-- START SELECTED EXCERPT --
Champagne For One by Rex Stout: A Review by Warren Bull




Champagne For One by Rex Stout: A Review by Warren Bull

Champagne For One was published in 1958. It is one of thirty three novels Rex Stout wrote featuring his detective, Nero Wolf and his assistant, Archie Goodwin. Wolf was a stay-at-home detective, rarely venturing away from his New York brownstone home. Wolfe’s daily schedule was set up to include four hours each day with his orchids, gourmet meals, and as little physical activity as he can manage. It is not surprising that he weighed 1/7th of a ton. His luxurious home is also arranged to fit his interests and occupation with private space for him and built-in ways to listen to and watch visitors.

Champagne For One is an example of his detective style. He sends Archie out with the men he regularly uses as backup. Suspects come to his home for questioning and to plead their cases. The police cooperative reluctantly and with loud complaints, but they go along with the crime-solver.
-- END SELECTED EXCERPT --
▶ **INSTRUCTION 1**
What year does the Champagne For One review give for the novel's publication?
▶ **INSTRUCTION 2**
Decide whether each statement agrees with the Champagne For One review: (a) Wolfe's schedule includes four hours each day with his orchids; (b) Wolfe often travels away from his New York home; (c) Stout wrote fifty novels featuring Wolfe and Archie Goodwin.
The records have nothing to do with any of this.
-- START RECORDED DATA --
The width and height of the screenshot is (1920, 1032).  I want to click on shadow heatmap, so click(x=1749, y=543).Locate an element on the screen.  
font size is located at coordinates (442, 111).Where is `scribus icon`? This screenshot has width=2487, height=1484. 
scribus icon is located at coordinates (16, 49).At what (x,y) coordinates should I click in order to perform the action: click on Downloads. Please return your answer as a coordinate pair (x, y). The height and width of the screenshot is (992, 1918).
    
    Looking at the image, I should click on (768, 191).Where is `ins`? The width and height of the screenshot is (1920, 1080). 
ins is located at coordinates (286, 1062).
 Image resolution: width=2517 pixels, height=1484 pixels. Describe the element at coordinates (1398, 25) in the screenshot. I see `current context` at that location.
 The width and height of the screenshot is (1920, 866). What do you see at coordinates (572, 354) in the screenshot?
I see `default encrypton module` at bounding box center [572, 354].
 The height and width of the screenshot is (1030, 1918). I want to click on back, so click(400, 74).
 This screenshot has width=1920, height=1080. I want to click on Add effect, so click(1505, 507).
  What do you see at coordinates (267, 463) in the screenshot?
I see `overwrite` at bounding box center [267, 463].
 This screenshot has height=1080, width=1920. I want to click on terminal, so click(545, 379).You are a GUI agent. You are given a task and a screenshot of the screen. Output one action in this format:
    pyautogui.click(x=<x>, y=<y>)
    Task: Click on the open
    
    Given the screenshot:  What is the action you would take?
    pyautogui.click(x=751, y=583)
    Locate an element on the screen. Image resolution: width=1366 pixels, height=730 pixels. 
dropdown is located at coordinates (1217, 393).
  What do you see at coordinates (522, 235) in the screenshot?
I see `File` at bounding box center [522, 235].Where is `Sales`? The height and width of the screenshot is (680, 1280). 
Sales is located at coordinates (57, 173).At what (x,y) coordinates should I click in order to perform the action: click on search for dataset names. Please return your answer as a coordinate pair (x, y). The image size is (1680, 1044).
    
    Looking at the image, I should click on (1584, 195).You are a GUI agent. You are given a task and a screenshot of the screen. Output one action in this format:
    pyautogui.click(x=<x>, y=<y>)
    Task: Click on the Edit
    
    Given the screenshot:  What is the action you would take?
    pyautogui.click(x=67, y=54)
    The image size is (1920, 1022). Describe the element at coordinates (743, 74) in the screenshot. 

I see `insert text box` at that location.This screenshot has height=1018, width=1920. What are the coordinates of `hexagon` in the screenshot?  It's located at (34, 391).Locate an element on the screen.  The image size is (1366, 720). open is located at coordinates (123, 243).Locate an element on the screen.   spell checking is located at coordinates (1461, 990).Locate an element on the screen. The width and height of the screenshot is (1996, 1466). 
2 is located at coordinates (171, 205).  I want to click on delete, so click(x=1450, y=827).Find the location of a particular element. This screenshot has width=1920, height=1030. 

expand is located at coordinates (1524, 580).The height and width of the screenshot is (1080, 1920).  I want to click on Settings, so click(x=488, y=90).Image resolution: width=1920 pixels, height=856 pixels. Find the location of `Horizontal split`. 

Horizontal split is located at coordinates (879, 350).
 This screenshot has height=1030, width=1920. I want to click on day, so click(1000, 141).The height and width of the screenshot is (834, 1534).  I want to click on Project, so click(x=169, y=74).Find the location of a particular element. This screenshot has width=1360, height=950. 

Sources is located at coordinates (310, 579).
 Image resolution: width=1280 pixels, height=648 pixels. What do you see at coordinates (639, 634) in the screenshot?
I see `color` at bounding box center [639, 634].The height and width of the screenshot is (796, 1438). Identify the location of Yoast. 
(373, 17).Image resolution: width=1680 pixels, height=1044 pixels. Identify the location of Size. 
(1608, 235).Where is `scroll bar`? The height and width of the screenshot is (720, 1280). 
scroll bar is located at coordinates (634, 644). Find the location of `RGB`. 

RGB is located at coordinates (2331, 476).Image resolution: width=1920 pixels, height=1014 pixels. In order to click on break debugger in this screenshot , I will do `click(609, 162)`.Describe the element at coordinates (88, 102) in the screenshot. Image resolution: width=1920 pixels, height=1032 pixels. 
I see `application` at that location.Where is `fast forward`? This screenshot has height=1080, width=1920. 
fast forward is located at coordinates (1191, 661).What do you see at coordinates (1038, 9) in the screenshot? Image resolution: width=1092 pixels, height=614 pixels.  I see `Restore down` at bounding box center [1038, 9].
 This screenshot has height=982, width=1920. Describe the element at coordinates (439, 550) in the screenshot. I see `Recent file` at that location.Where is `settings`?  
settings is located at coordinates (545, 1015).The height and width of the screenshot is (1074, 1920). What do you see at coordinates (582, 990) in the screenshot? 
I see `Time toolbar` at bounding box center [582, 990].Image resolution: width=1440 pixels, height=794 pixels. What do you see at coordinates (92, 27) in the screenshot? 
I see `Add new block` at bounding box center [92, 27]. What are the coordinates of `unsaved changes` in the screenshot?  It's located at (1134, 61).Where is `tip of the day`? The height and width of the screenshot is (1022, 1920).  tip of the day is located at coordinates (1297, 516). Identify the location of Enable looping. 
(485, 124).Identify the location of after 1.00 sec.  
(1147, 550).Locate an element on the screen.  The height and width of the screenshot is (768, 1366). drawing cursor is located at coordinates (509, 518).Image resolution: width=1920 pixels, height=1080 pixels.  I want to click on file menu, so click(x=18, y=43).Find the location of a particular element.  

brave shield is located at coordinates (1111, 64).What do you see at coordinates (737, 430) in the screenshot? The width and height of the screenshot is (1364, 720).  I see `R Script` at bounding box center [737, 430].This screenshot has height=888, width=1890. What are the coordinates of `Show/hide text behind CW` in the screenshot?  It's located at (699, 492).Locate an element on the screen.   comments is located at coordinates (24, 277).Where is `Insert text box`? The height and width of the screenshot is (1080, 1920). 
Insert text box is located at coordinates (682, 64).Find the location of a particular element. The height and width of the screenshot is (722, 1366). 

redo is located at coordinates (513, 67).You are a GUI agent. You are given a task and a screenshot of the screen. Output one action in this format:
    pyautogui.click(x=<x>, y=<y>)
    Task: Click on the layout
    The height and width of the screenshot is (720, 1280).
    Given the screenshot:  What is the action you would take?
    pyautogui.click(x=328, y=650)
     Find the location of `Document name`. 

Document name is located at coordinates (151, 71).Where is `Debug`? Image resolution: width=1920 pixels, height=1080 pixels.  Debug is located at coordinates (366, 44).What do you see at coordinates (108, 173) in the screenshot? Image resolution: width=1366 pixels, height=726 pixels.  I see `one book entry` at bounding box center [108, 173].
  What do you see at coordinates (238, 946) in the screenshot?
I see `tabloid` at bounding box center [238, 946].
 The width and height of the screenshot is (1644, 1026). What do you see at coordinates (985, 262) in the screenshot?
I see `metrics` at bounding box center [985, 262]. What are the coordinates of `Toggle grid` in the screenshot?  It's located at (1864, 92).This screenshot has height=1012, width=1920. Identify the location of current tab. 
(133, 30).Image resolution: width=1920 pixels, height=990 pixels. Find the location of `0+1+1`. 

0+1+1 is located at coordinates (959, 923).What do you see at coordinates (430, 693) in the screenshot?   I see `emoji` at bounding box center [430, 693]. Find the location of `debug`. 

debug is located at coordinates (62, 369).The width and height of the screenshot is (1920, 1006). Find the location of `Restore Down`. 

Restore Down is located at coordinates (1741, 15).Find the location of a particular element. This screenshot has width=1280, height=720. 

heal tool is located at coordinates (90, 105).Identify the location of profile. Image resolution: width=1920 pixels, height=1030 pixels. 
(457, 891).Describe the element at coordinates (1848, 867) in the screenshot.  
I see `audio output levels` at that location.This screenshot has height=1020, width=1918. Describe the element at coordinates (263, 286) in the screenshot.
-- END RECORDED DATA --
▶ **CORRECT ANSWER 1**
1958

▶ **CORRECT ANSWER 2**
(a) Yes: "four hours each day with his orchids"
(b) No: "rarely venturing away from his New York brownstone home"
(c) No: "It is one of thirty three novels Rex Stout wrote"